É verdade que a tradição, em muitos casos, faz as vezes do desejo de mudança e questões latentes acabam sendo postergadas pelo simples medo do novo – ou do nem tão novo assim. E para resolver a querela, a lei acaba muitas vezes sendo a saída, menos traumática, mas nem tão ideal. A aprovação da união estável homossexual no Brasil, na última quinta-feira, não poderia ter demonstrado isso de forma mais clara.
Em reportagem da edição 32 de Página22, em julho de 2009, falamos sobre a falta de reconhecimento a direitos específicos da relação homoafetiva, sem qualquer cobertura diferenciada dentro da legislação brasileira. Legalmente, o casal homossexual que desejasse alguma forma de união devia recorrer a um contrato de sociedade comercial, incapaz de contemplar todos os direitos de um casal heterossexual.
Num país onde mais de 60 mil casais gays declararam que vivem juntos – segundo o último censo do IBGE –, a decisão do STF (Supremo Tribunal Federal) passa a reconhecer a união estável como família, assegurando a todos o direito a pensão, aposentadoria e herança, dependência nos planos de saúde e no Imposto de Renda, além de outras facilitações como a adoção de filhos e o direito de visita em hospital público.
Na terra da diversidade e da “cordialidade”, a decisão tardou a ocorrer.

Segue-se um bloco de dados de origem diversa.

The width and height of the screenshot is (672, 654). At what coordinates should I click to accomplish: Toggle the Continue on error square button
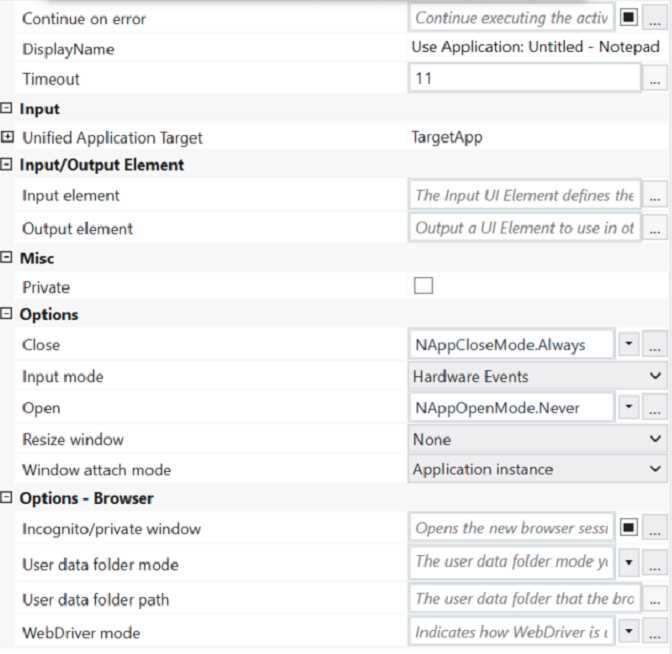click(x=629, y=18)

Já na época em que Página22 realizou a matéria acima, Holanda, França, Bélgica, Reino Unido, Canadá e até o vizinho Uruguai já contemplavam seus casais gays com direitos civis. A Argentina, que na época permitia a união apenas na capital e em certas províncias, deu um passo além e aprovou o casamento gay em julho do ano passado, tornando-se o primeiro país latino-americano a fazê-lo.

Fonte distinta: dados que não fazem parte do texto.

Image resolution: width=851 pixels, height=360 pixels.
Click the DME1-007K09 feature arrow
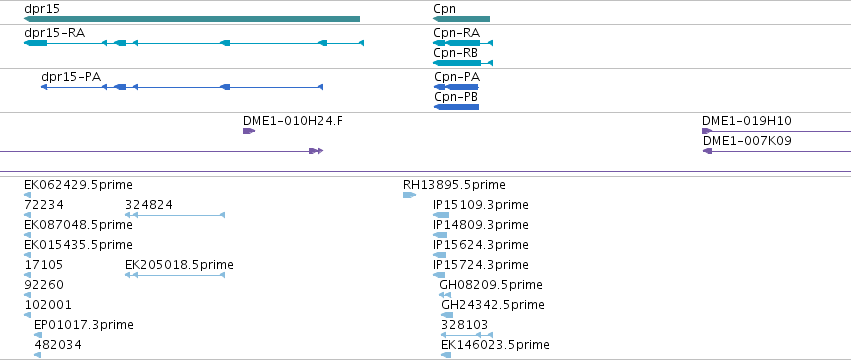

A questão do casamento civil não foi contemplada pela decisão do Supremo, mas ganha força a partir do reconhecimento da união homoafetiva. Na prática, a diferença é mais cultural, pois a maioria dos direitos foi coberta pela decisão. A unanimidade de votação entre os magistrados ajuda a catalisar também o movimento em favor da aprovação do PLC 122, projeto de lei que criminaliza a homofobia no País e que se encontra parado no Legislativo.
“A partir desta decisão importantíssima da Corte, o Poder Legislativo tem que se expor e regulamentar as situações em que a aplicação dessa determinação será justificada também do ponto de vista constitucional”, afirmou o presidente do STF, ministro Cezar Peluso.